**Texto de leitura:**
CRÍTICA: ‘Vale o Escrito – A Guerra do Jogo do Bicho’ do carnaval aos assassinatos

    Sempre adorei documentários desde os maravilhosos filmes dirigidos por Eduardo Coutinho, documentários históricos narrados por Terry Jones na BBC de Londres até aqueles estranhos perdidos pelos servidores do Youtube. O ato de narrar as histórias da vida pelas lentes da sétima arte sempre me fascinou desde criança, alguns deles com tramas que deixariam os melhores roteiristas de cabelo em pé e com o Vale o Escrito – A guerra do Jogo do Bicho não seria diferente, aliás essa trama deixaria Mario Puzo (autor de O Poderoso Chefão) e Dashiell Hammett (autor de Falcão Maltese) de cabelo em pé.

    Vale o Escrito – A Guerra do Jogo do Bicho, dirigido por Ricardo Calil e lançado em 2023, lançado pela GloboPlay narra os acontecimentos das gerações que comandam o jogo na cidade do Rio de Janeiro, amores, violência, política e carnaval, é disso que se trata essa série documental.

    SINOPSE

    Dividida em sete capítulos com 1h de duração cada, a criação do jornalista Fellipe Awi explora os detalhes nunca antes revelados sobre esquemas fraudulentos, expansão de grupos criminosos e a vida íntima de chefões da contravenção penal e seus descendentes.

**Dados fornecidos:**

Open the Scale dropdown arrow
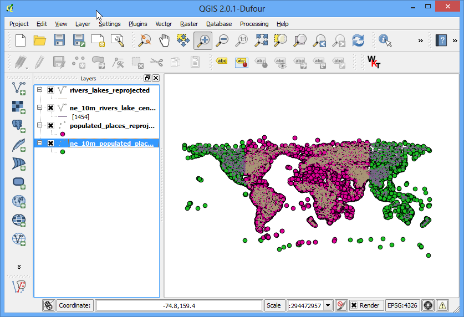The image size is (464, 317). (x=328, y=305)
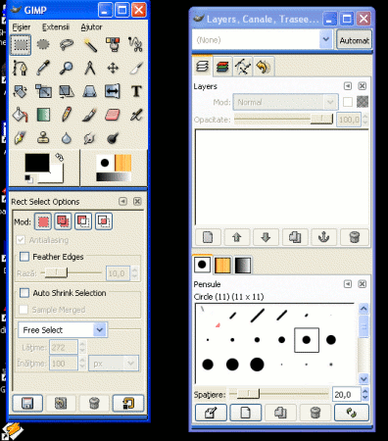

* * *

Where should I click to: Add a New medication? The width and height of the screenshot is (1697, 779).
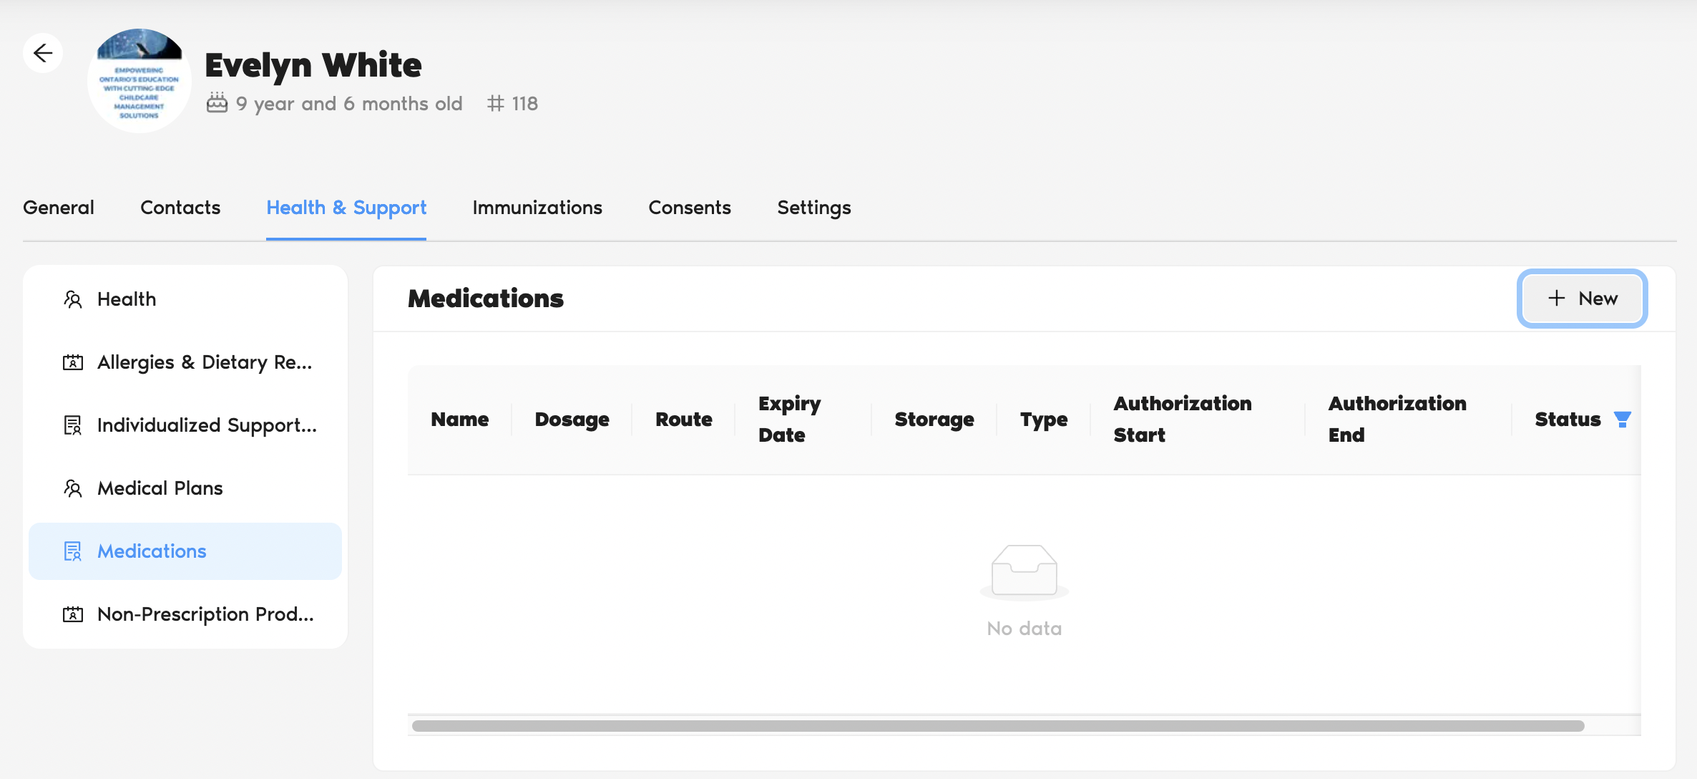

**Tarefas:**
(1) Reproduza sem alterações o trecho da crítica que começa com "Sempre adorei documentários" e segue até "cabelo em pé.".
(2) Responda às perguntas sobre a crítica do documentário:
(a) Quem dirigiu Vale o Escrito – A Guerra do Jogo do Bicho?
(b) Em quantos capítulos a série se divide, e qual é a duração de cada um?
(c) Por qual plataforma a série foi lançada?
(3) Continue a crítica sobre a série documental Vale o Escrito a partir do ponto em que ela termina.
As linhas apresentadas não são necessárias aqui.

**Respostas escritas:**
(1)
Sempre adorei documentários desde os maravilhosos filmes dirigidos por Eduardo Coutinho, documentários históricos narrados por Terry Jones na BBC de Londres até aqueles estranhos perdidos pelos servidores do Youtube. O ato de narrar as histórias da vida pelas lentes da sétima arte sempre me fascinou desde criança, alguns deles com tramas que deixariam os melhores roteiristas de cabelo em pé e com o Vale o Escrito – A guerra do Jogo do Bicho não seria diferente, aliás essa trama deixaria Mario Puzo (autor de O Poderoso Chefão) e Dashiell Hammett (autor de Falcão Maltese) de cabelo em pé.

(2)
(a) Ricardo Calil.
(b) Em sete capítulos, com 1h de duração cada.
(c) Pela GloboPlay.

(3)
    ANÁLISE

    Vale o Escrito

    Não é de hoje que ouvimos falar do jogo do bicho, sempre existe um tiozinho em um bar, esquina, porta de lotérica, ou em algum local comum anotando as apostas de pessoas comuns, de simples trabalhadores tentando a sorte pra ver se conseguiria uma graninha para dar um alento nas contas do mês, mas poucos se perguntam como isso funciona, para onde as quantias das apostas vão, principalmente para alguém como eu longe da cidade cartão-postal do país.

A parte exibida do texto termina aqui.